Darges was then posted to the newly formed SS Division Wiking, took part in Operation Barbarossa and was awarded the Iron Cross 1st class in August 1942. In March 1943, he became a personal adjutant to Adolf Hitler. He was assigned to the Führerbegleitkommando, an SS bodyguard unit that provided personal security for Hitler. He was promoted to SS-Obersturmbannführer (lieutenant colonel) in January 1944.

===Dismissal===
On 18 or 19 July 1944, just before the 20 July plot, during a strategy conference at the Wolfsschanze, a fly began buzzing around the room, allegedly landing on Hitler's shoulder and on the surface of a map several times, irritating Hitler. One version of the story states that Hitler ordered Darges to dispatch the nuisance; Darges suggested that, as it was an airborne pest, the job should go to the Luftwaffe adjutant Nicolaus von Below. Rochus Misch later stated that Hitler noticed Darges, with his hands in his pockets, snickering when he looked up from the map. Darges himself claims it was due to his inattention to Hitler's original order to drive flies out of the room. All versions agree that Hitler immediately took Darges aside, dismissed him, and had him transferred to the Eastern Front.

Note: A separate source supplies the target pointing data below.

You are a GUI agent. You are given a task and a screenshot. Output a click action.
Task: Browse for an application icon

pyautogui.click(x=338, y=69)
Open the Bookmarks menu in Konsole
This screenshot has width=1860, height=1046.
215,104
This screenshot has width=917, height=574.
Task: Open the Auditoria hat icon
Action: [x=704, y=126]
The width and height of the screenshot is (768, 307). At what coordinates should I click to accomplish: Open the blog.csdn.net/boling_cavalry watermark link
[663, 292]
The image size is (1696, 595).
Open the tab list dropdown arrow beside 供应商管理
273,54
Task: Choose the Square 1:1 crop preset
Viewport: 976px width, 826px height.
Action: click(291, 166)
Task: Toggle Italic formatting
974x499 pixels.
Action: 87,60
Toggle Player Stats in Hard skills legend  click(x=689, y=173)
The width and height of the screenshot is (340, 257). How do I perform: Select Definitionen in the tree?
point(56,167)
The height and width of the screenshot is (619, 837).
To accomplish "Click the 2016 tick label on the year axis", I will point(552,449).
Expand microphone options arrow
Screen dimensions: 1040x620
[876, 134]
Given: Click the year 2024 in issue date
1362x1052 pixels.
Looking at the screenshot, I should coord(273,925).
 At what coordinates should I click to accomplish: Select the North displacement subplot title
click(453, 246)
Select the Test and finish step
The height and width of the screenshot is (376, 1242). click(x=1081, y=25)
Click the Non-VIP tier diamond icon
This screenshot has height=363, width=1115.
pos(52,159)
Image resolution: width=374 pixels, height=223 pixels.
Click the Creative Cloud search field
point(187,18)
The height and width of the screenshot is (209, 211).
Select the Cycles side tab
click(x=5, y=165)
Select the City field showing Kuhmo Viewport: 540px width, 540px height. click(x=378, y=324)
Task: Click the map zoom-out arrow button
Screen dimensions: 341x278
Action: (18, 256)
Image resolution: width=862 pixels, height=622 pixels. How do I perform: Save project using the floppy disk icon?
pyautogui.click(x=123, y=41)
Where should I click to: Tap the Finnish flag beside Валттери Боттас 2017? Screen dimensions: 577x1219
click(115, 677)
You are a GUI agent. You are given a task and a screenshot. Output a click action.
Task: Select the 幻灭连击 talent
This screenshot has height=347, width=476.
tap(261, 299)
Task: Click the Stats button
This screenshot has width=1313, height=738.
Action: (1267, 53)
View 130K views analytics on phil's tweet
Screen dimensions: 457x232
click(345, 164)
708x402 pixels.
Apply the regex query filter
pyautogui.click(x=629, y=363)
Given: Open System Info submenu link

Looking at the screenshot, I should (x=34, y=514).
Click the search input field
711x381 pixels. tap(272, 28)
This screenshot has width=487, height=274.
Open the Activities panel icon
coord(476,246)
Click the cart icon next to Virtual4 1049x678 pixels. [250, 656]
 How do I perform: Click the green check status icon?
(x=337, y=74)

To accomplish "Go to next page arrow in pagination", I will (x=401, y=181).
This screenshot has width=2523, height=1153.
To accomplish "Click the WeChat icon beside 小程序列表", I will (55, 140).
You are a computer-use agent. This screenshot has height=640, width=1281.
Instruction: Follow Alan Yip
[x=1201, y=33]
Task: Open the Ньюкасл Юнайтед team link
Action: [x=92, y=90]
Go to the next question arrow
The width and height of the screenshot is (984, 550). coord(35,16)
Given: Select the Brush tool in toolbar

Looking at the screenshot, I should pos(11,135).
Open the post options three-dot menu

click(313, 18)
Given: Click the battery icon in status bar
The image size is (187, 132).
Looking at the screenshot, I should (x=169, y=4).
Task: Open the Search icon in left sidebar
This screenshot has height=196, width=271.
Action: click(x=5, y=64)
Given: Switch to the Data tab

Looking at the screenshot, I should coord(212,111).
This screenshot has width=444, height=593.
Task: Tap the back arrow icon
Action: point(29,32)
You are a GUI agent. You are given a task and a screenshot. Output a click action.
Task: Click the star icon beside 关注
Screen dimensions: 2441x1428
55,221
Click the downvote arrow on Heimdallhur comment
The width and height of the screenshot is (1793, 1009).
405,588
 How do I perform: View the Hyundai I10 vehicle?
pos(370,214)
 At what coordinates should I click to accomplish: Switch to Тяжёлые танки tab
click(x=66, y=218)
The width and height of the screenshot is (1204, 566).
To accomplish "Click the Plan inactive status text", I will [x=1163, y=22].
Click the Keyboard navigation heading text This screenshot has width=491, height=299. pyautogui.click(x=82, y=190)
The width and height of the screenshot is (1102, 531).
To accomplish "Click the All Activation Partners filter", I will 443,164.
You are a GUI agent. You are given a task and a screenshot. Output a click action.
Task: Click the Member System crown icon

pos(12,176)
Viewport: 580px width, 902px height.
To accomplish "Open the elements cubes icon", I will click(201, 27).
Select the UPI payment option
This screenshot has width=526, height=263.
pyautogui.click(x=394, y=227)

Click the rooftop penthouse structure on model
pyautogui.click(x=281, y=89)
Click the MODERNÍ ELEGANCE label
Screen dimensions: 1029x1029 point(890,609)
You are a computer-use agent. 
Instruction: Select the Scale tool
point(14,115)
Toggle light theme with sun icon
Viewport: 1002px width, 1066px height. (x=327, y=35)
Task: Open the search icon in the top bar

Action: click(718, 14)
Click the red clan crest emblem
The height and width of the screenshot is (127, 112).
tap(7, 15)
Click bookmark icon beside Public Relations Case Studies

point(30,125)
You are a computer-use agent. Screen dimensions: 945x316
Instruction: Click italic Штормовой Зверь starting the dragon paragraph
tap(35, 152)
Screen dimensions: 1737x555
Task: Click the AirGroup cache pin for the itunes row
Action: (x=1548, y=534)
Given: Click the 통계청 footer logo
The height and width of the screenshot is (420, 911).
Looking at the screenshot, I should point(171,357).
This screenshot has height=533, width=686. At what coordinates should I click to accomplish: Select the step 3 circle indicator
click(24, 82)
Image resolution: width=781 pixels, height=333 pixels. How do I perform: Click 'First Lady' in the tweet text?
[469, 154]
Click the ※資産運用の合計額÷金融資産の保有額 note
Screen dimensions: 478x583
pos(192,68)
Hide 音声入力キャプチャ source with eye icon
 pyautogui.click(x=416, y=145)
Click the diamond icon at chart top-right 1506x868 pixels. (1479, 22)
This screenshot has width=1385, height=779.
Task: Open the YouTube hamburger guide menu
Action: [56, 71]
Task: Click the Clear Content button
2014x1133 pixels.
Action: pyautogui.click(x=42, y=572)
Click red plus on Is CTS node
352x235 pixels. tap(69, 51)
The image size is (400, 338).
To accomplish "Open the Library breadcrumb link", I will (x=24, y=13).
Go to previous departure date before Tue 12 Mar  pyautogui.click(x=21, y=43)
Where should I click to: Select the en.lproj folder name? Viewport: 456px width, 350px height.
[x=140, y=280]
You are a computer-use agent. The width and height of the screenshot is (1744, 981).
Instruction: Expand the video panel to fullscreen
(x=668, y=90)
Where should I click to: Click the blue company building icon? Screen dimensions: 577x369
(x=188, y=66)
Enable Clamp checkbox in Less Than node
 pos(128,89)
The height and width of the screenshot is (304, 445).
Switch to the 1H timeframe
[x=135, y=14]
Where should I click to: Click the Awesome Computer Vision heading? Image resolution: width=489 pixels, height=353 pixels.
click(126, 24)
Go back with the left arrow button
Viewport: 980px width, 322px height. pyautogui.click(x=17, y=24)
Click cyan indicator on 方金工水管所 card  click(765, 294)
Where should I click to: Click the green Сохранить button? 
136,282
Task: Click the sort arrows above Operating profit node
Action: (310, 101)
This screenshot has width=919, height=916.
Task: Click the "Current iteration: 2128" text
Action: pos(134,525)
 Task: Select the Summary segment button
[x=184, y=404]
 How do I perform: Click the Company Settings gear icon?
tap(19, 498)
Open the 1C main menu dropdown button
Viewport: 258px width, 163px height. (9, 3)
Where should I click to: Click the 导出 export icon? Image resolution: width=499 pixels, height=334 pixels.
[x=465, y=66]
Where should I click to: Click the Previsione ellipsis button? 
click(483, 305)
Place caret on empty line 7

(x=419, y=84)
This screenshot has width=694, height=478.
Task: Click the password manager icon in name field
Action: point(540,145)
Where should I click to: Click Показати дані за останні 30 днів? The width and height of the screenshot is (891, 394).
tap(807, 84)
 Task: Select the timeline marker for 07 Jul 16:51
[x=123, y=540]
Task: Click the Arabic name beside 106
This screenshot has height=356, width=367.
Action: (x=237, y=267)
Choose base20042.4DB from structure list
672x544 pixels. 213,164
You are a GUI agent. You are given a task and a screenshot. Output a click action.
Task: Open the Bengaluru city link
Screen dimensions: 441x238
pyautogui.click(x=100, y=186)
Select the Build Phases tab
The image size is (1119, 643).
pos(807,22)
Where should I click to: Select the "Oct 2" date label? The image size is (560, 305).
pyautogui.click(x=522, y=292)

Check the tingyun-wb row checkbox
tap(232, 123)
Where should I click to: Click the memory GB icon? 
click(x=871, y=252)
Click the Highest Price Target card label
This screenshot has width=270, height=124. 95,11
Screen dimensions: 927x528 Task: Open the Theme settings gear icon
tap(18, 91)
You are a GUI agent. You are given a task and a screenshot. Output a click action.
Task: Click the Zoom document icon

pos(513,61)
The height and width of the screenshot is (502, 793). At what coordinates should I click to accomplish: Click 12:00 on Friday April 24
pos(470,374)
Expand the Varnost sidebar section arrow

===Service on the Eastern Front===
In August 1944, Darges returned to the SS Division Wiking to replace Johannes Mühlenkamp as the commander of the 5th SS Panzer Regiment. It was in command of this unit that Darges was awarded the Knight's Cross for his actions on the night of 4 January 1945. The division was advancing towards Bicske when it was stopped by the 41st Guards Rifle Division of the Soviet 4th Guards Army. Darges initially probed the Soviet line with a mixed Panzer and Panzer Grenadier Kampfgruppe and succeeded in breaking through the line at dawn. Subsequently, he ambushed and destroyed a Soviet task force, knocking out four 122mm guns, four 76mm anti-tank guns, twelve trucks and a number of supply vehicles. He then attacked Regis Castle, forcing the garrison to retreat. Darges then found himself surrounded by Soviet reinforcements and was forced to repel several attacks. Three days later when they were relieved by another Kampfgruppe from SS Wiking, they left behind more than thirty destroyed Soviet tanks.

==Post-war==
After the war, Darges was interned by U.S. military authorities. He was released in 1948. Not much is known about his activities after Germany's surrender. He had a career as a car salesman after the war. He appeared in the 2000 documentary Hitlers Krieg im Osten, credited as himself.

Shortly before his death, Darges stated that he found Hitler to be a genius and that "I served him and would do it all again now." Darges authored a manuscript recounting his experiences as a member of Hitler's inner circle, with instructions that it be published after his death.

He died on 25 October 2009 at his home in Celle and was buried there.